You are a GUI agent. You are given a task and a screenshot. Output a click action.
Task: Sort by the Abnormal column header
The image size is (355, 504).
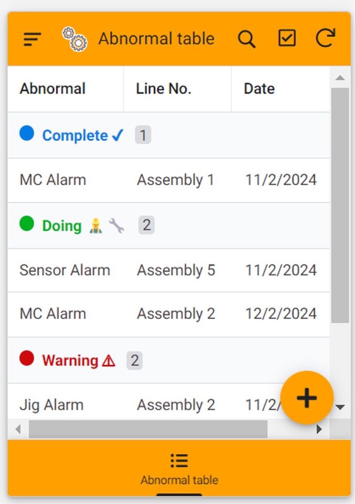(x=52, y=89)
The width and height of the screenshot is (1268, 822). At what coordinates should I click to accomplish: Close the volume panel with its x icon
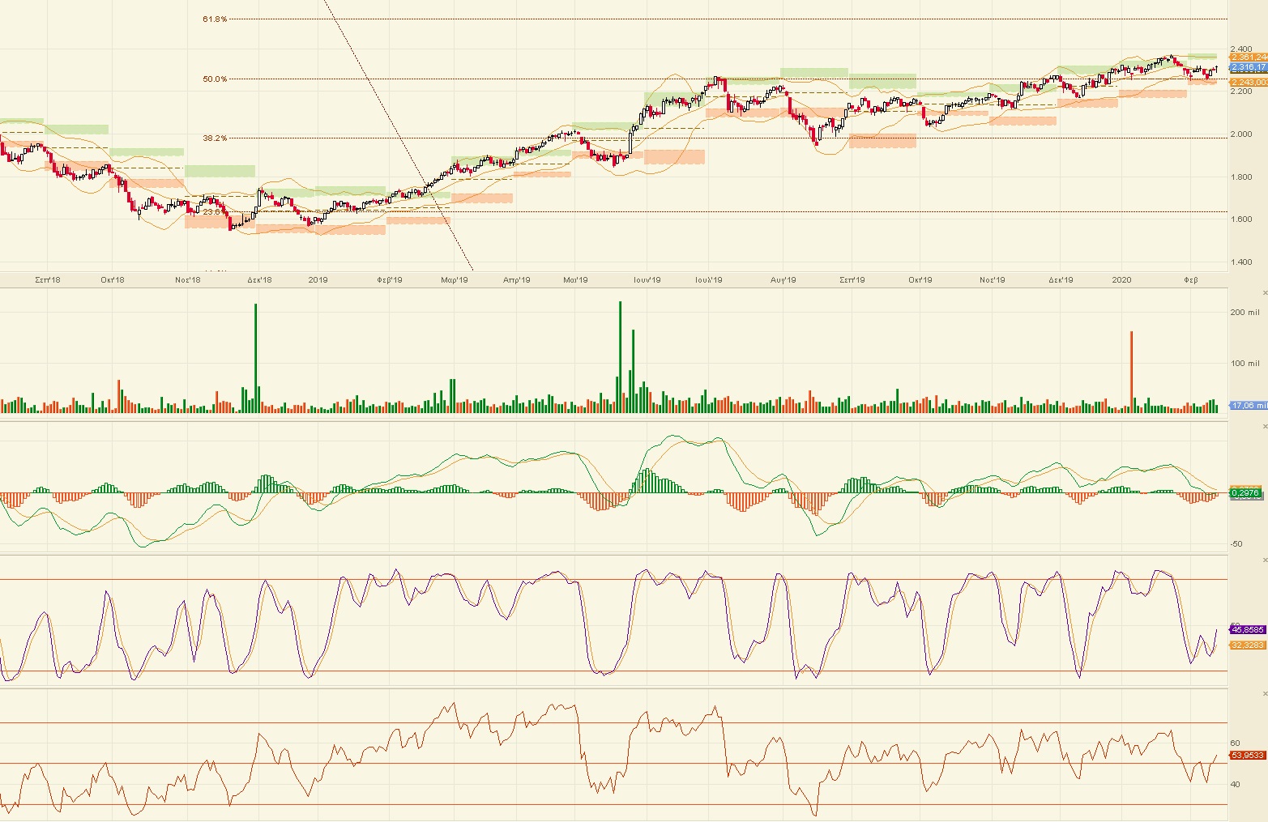(x=1264, y=292)
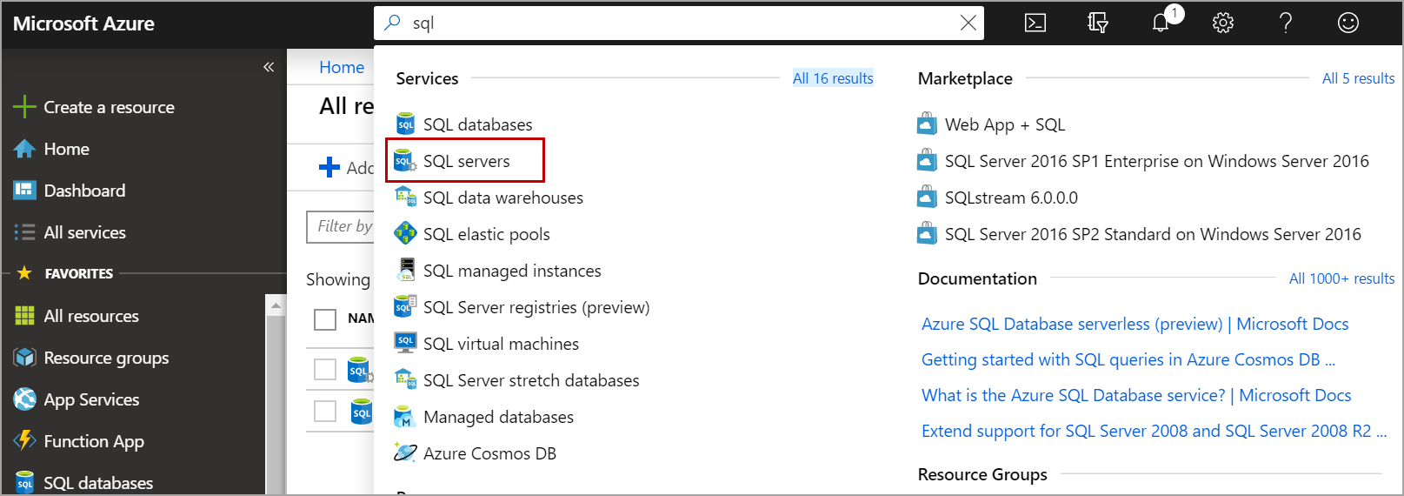Show all 5 Marketplace results
This screenshot has height=496, width=1404.
coord(1358,78)
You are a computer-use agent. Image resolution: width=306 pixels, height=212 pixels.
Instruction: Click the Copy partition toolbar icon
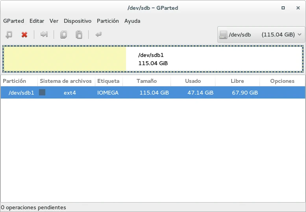click(x=63, y=35)
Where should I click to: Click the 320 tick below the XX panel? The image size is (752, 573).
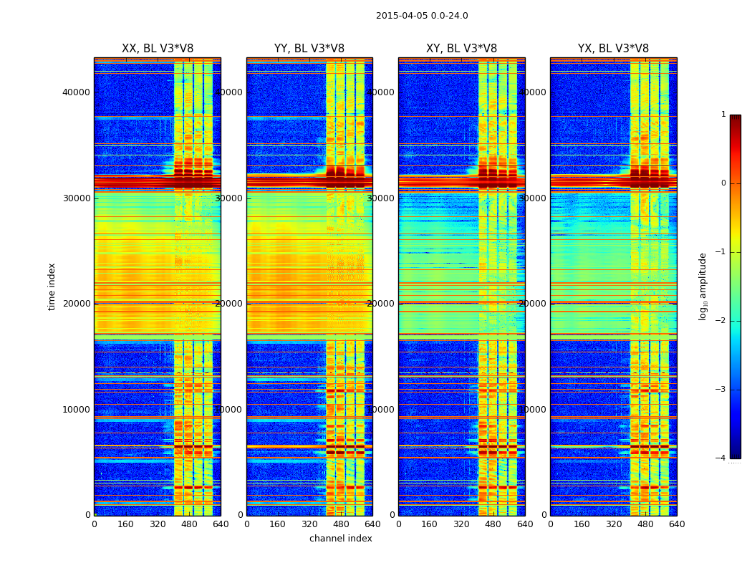[158, 524]
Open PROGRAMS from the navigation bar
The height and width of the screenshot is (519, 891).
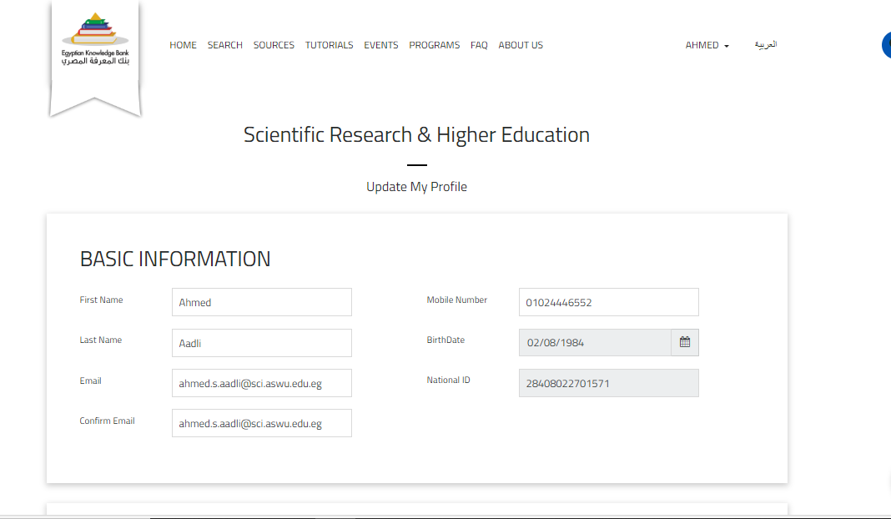434,45
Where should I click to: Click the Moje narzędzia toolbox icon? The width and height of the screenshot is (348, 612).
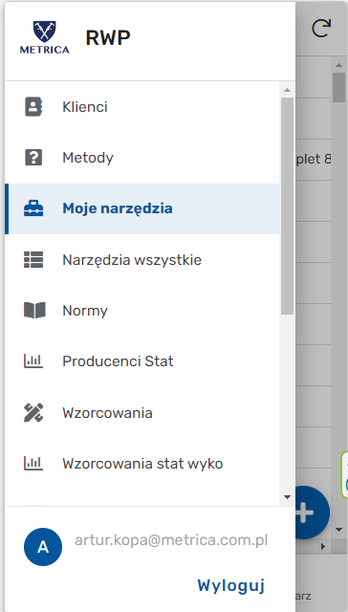pyautogui.click(x=33, y=208)
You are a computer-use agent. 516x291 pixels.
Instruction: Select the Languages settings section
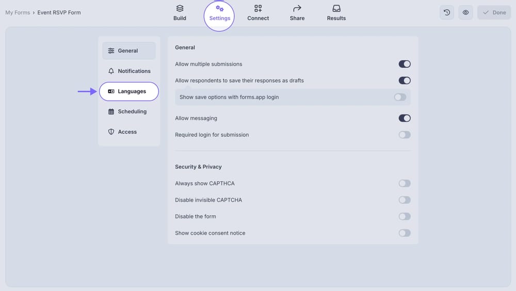(129, 91)
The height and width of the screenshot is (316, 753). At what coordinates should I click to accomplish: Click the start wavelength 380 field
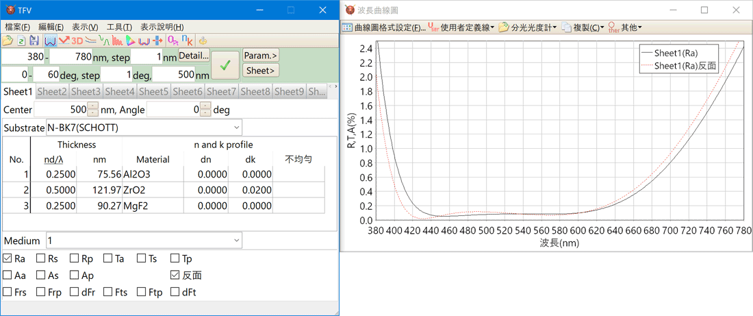coord(23,57)
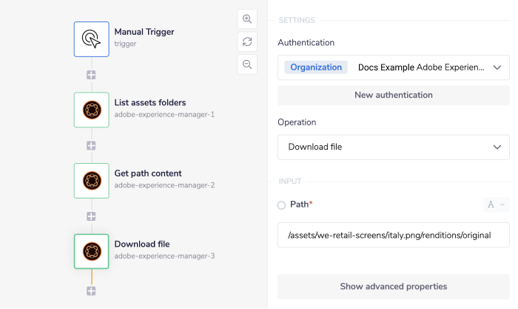Click the Manual Trigger node icon

(92, 39)
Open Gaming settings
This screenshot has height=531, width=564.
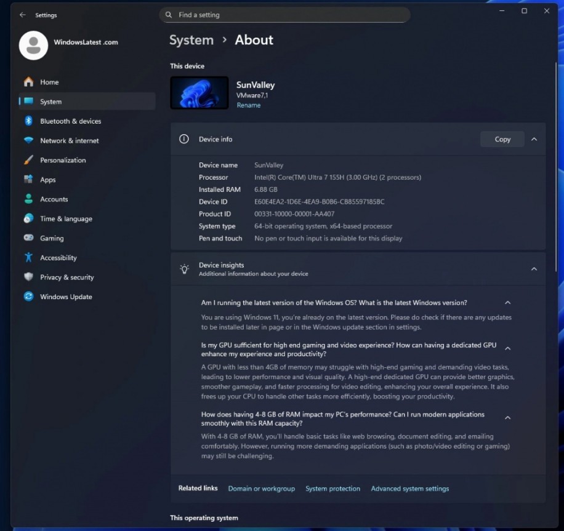pos(50,238)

——————

- _EXERCISE DESCRIPTION_
An exact copy of the data is required, with the pictures excluded.

- _TASK ANSWER_
You are a GUI agent. You are given a task and a screenshot. Output a click action.
Task: Sort by the Abnormal column header
The image size is (355, 504).
(x=52, y=89)
The width and height of the screenshot is (1268, 822). At what coordinates should I click to accomplish: Close the volume panel with its x icon
(x=1264, y=292)
Show all 5 Marketplace results
This screenshot has height=496, width=1404.
coord(1358,78)
You are a computer-use agent. Image resolution: width=306 pixels, height=212 pixels.
Instruction: Click the Copy partition toolbar icon
click(x=63, y=35)
Where should I click to: Click the 320 tick below the XX panel? The image size is (752, 573).
[158, 524]
Open PROGRAMS from the navigation bar
The height and width of the screenshot is (519, 891).
434,45
Where should I click to: Click the Moje narzędzia toolbox icon? The width and height of the screenshot is (348, 612).
pyautogui.click(x=33, y=208)
You are a computer-use agent. 516x291 pixels.
Instruction: Select the Languages settings section
(129, 91)
The height and width of the screenshot is (316, 753). At what coordinates should I click to accomplish: Click the start wavelength 380 field
coord(23,57)
Click the Manual Trigger node icon

(92, 39)
Open Gaming settings
This screenshot has height=531, width=564.
pos(50,238)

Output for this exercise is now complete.